Rachel Holstein et al. Ann Intern Med. 2022 Feb.

Abstract

Background: Pregnant women may be at increased risk for severe influenza-associated outcomes.

Objective: To describe characteristics and outcomes of hospitalized pregnant women with influenza.

Design: Repeated cross-sectional study.

Setting: The population-based U.S. Influenza Hospitalization Surveillance Network during the 2010-2011 through 2018-2019 influenza seasons.

Patients: Pregnant women (aged 15 to 44 years) hospitalized with laboratory-confirmed influenza identified through provider-initiated or facility-based testing practices.

Measurements: Clinical characteristics, interventions, and in-hospital maternal and fetal outcomes were obtained through medical chart abstraction.
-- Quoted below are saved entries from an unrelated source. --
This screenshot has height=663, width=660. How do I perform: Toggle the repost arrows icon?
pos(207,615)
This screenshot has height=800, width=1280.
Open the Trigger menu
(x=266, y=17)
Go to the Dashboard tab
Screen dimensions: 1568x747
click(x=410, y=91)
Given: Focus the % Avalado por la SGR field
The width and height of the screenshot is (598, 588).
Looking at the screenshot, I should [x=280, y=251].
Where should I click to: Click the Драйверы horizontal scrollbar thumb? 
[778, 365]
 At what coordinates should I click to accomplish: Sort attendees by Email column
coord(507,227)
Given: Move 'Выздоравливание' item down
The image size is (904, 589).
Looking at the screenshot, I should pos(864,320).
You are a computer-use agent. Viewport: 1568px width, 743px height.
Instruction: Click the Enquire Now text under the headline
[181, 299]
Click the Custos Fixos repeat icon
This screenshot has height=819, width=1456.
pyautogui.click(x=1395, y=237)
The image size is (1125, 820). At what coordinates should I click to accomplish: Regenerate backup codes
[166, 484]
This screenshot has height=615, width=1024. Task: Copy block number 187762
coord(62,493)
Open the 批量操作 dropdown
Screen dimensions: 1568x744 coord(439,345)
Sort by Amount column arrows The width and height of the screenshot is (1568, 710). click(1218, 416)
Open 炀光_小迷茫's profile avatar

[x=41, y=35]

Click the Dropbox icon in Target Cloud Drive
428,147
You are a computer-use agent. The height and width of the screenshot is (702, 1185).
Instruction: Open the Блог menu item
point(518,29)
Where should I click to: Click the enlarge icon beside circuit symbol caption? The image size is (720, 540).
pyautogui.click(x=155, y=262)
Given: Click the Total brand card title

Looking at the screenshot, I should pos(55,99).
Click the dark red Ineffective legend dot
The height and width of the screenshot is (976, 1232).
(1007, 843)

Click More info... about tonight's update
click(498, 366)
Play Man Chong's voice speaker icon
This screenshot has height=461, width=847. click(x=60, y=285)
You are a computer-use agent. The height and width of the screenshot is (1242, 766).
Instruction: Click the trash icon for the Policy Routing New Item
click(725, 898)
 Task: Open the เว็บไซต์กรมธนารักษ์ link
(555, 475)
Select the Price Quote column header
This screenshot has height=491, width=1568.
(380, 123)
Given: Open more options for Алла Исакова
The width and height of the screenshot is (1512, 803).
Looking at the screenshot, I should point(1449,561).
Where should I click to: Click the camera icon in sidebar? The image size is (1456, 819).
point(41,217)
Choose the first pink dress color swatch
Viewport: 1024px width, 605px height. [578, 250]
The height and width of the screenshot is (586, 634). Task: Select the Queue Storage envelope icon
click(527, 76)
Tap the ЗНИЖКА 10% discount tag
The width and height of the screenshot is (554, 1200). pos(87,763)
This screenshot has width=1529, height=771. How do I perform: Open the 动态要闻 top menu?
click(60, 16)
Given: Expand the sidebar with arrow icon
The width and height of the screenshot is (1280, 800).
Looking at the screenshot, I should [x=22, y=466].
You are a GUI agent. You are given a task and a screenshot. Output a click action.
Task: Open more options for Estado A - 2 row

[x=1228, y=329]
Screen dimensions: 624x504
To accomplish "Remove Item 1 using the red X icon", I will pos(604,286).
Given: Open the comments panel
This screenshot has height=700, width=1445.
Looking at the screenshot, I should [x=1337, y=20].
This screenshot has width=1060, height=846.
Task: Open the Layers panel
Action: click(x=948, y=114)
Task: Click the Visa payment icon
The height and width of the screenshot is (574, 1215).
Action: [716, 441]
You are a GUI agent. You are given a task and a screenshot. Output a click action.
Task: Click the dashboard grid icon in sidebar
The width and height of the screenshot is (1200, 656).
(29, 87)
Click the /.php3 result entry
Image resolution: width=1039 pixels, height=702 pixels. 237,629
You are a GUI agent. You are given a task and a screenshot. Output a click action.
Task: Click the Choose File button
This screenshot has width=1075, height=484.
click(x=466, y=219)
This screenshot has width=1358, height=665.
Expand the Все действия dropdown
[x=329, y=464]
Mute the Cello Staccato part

Multivariable logistic regression was used to evaluate the association between influenza A subtype and severe maternal influenza-associated outcomes, including intensive care unit (ICU) admission, mechanical ventilation, extracorporeal membrane oxygenation, or in-hospital death.

Results: Of 9652 women aged 15 to 44 years and hospitalized with influenza, 2690 (27.9%) were pregnant. Among the 2690 pregnant women, the median age was 28 years, 62% were in their third trimester, and 42% had at least 1 underlying condition. Overall, 32% were vaccinated against influenza and 88% received antiviral treatment. Five percent required ICU admission, 2% required mechanical ventilation, and 0.3% (n = 8) died. Pregnant women with influenza A H1N1 were more likely to have severe outcomes than those with influenza A H3N2 (adjusted risk ratio, 1.9 [95% CI, 1.3 to 2.8]). Most women (71%) were still pregnant at hospital discharge. Among 754 women who were no longer pregnant at discharge, 96% had a pregnancy resulting in live birth, and 3% experienced fetal loss.

Limitation: Maternal and fetal outcomes that occurred after hospital discharge were not captured.

Conclusion: Over 9 influenza seasons, one third of reproductive-aged women hospitalized with influenza were pregnant. Influenza A H1N1 was associated with more severe maternal outcomes. Pregnant women remain a high-priority target group for vaccination.

Primary funding source: Centers for Disease Control and Prevention.